The purpose of this research is to better understand the concepts of race, equality and inequality in these ancient cultures.

Bozia and her team need HiPerGator to analyze these texts because a dictionary word can have eight to 100 different versions depending on time, person or context. There are millions of these descriptive words, which is far more than can be parsed by humans or even a normal computer.

Jayantha Obeysekera, director and research professor of the Sea Level Solutions Center at CRF’s Institute of the Environment, plans to use AI to help solve one of Florida’s most pressing problems: the sea ​​level rise, which is expected to increase flooding in low-lying coastal areas. communities.

His research focuses on timely and cost-effective ways to predict flood variability.

Obeysekera and his team input factors into the supercomputer like sea level, sea surface temperature, Florida Current and winds to design a model with the potential to predict flooding in hotspots like Miami Beach. , the Florida Keys, and possibly other flood-prone locations. across the state.

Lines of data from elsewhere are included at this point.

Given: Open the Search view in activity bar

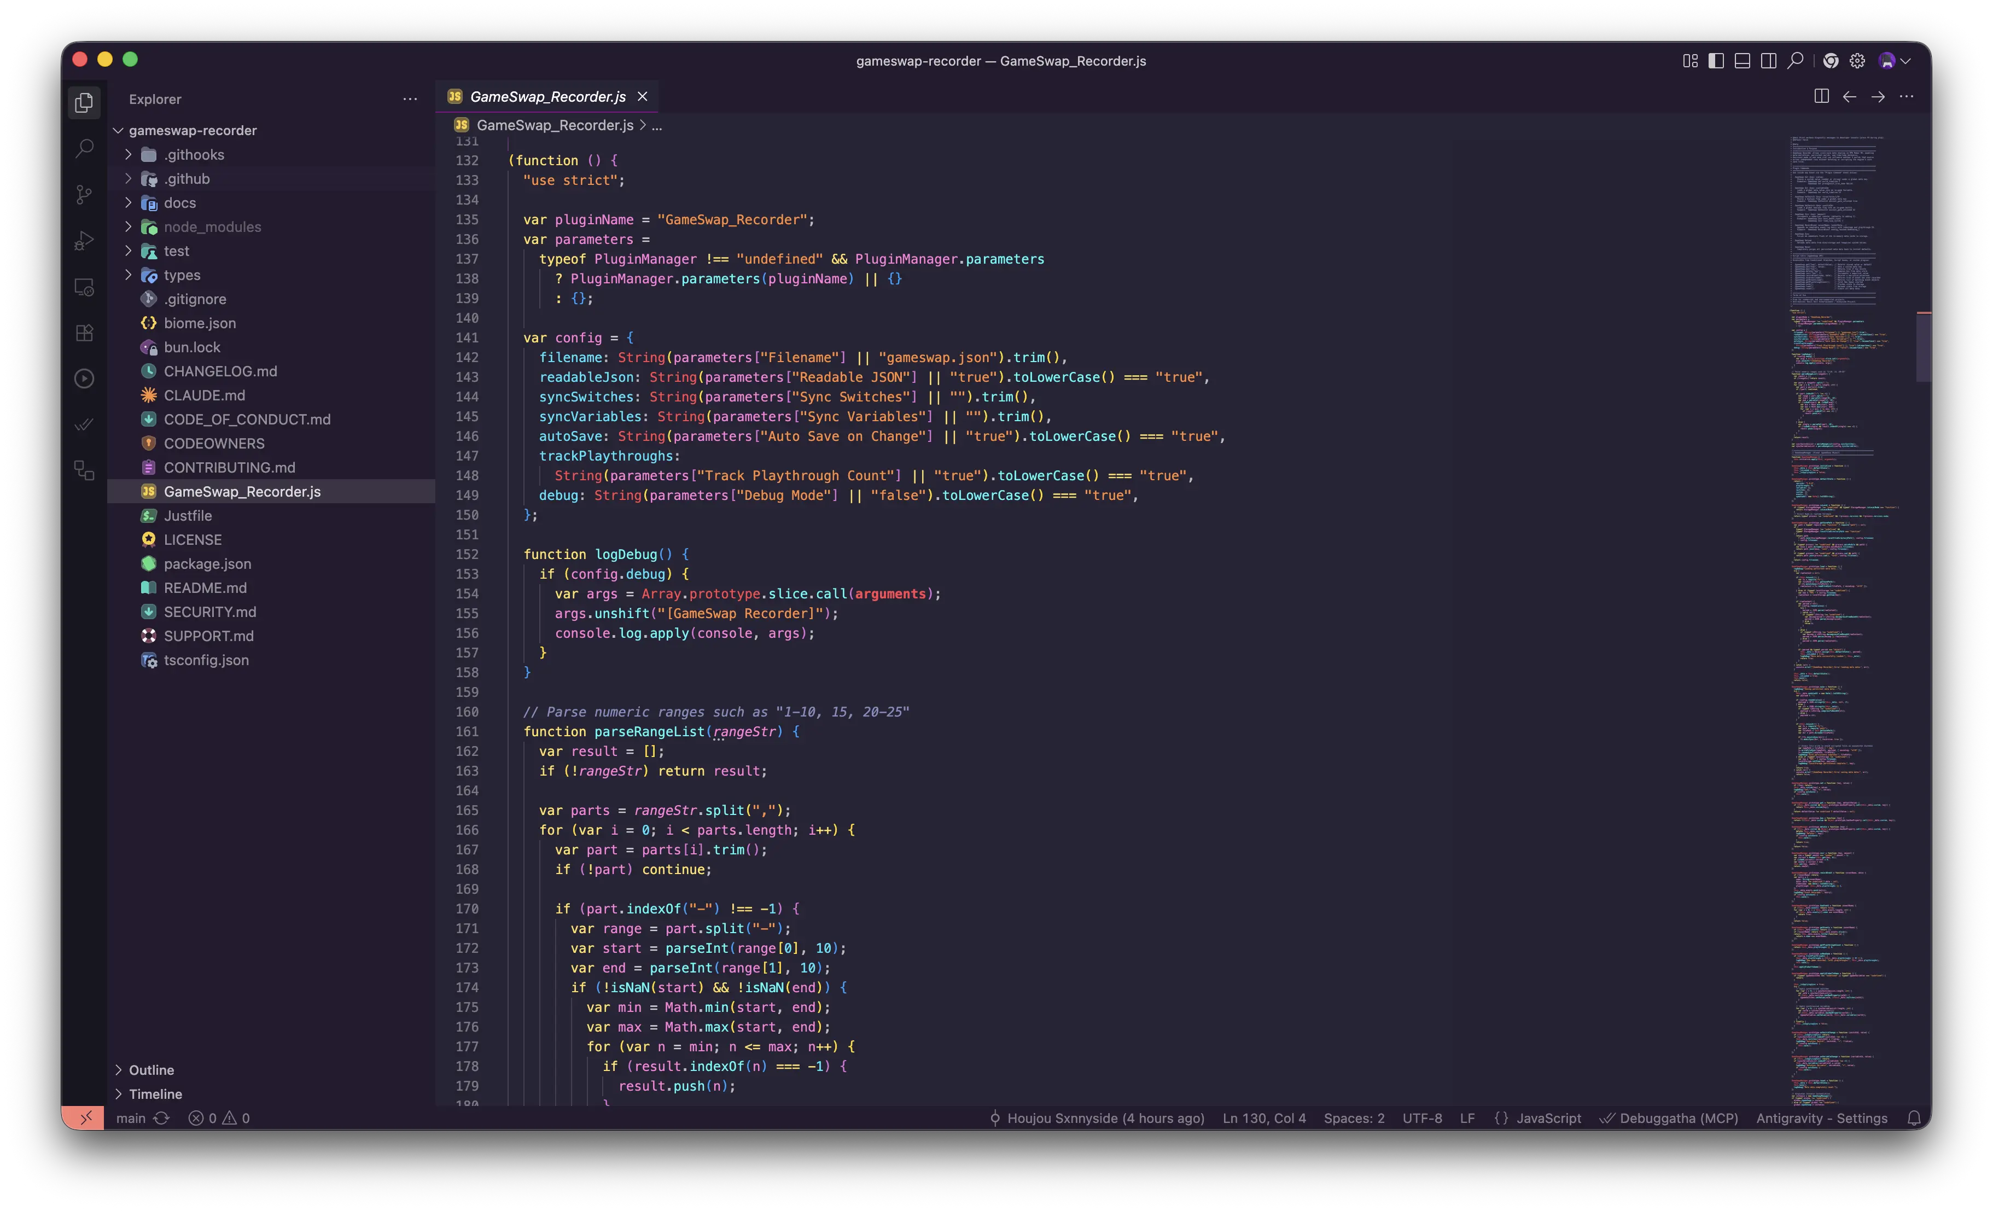Looking at the screenshot, I should pyautogui.click(x=84, y=148).
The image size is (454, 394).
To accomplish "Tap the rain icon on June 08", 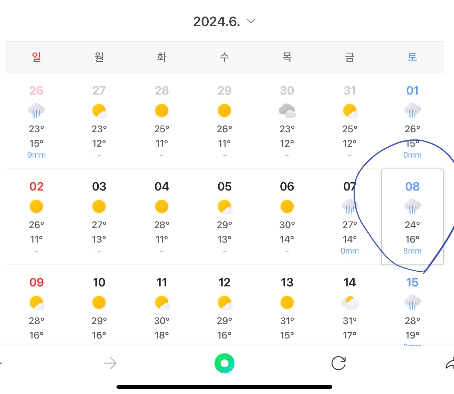I will click(x=412, y=207).
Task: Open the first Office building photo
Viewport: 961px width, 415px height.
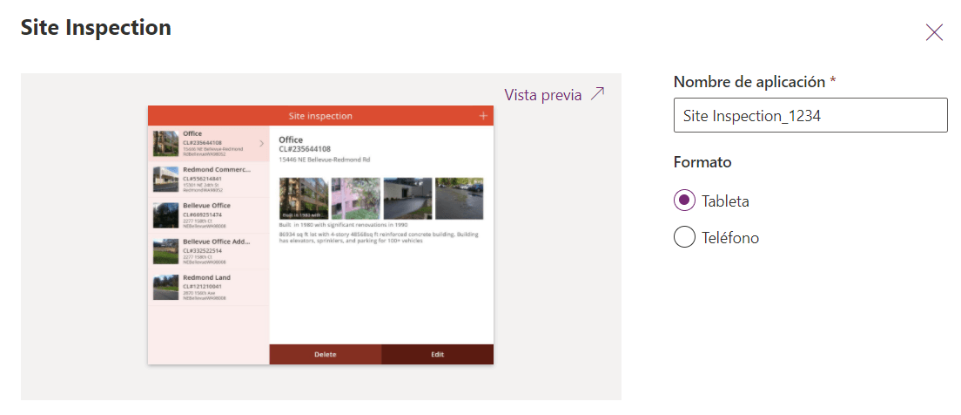Action: 303,198
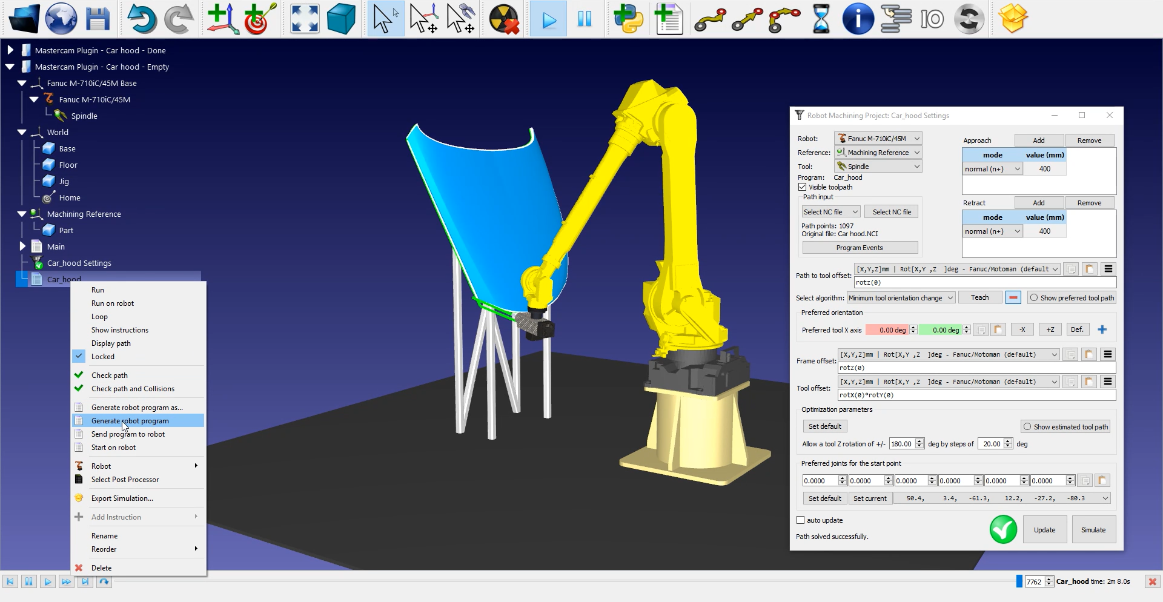Enable the auto update checkbox

[801, 520]
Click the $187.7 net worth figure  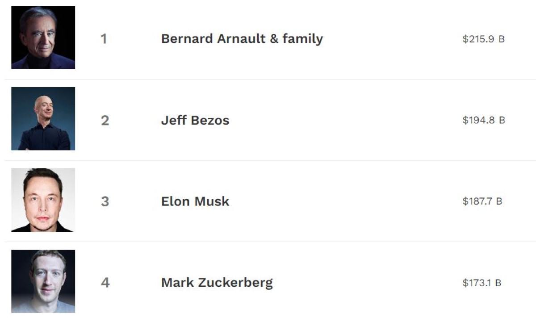coord(477,202)
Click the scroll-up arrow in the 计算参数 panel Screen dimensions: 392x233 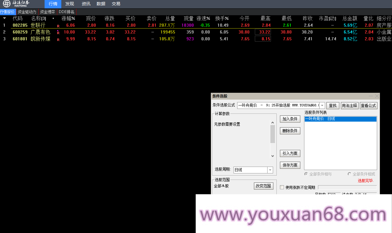tap(272, 122)
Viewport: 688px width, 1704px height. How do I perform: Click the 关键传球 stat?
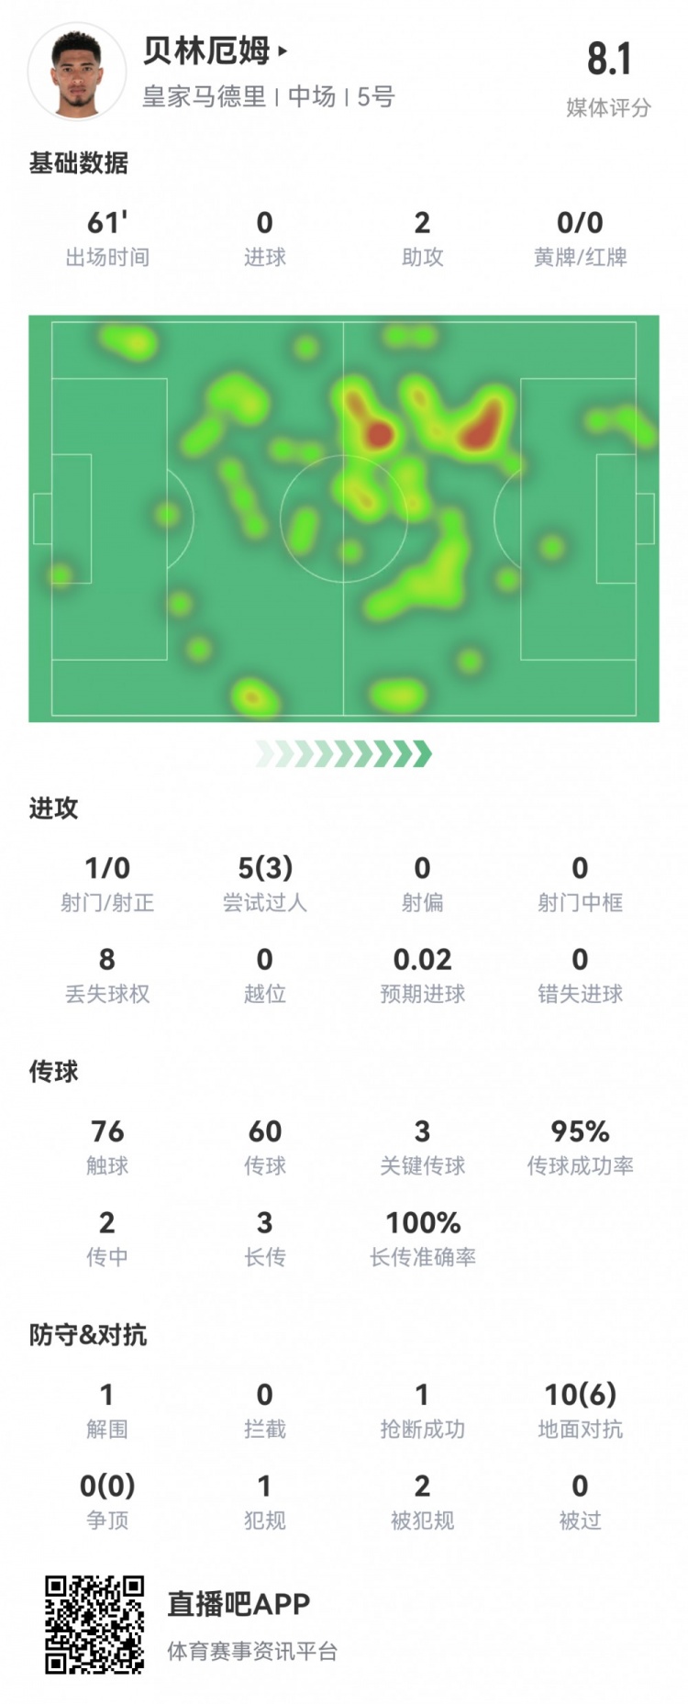422,1145
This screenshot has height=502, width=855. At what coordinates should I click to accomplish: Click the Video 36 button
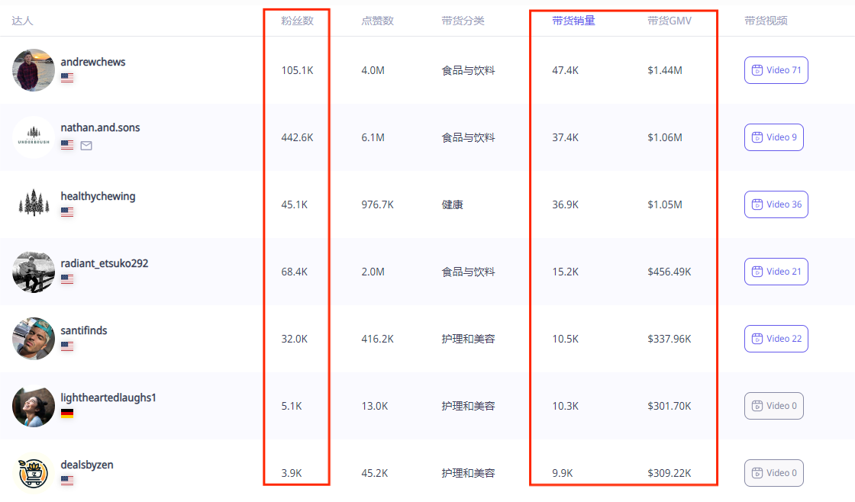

Sudeep Sarkar, Distinguished University Professor, Chair of the Department of Computer Science and Engineering at USF’s College of Engineering, and Co-Director of the USF Institute for AI+X, and his research group are using HiPerGator for three research, including one to create synthetic fingerprints. HiPerGator enables high resolution and detailed prints for uses such as creating better fingerprint scanners.

“We use HiPerGator to scale to large datasets, and it saves time experimenting with different AI models,” Sarkar said. “It gives us an edge over other researchers around the world.”

UF has made HiPerGator available to students and researchers in the Florida State University System as well as the 13 schools in the Southeastern Conference, with which UF has formed a consortium. There will be an SEC Mini-Conference on Artificial Intelligence in the Curriculum on April 8 to discuss how SEC schools can further integrate AI into their curriculum and research.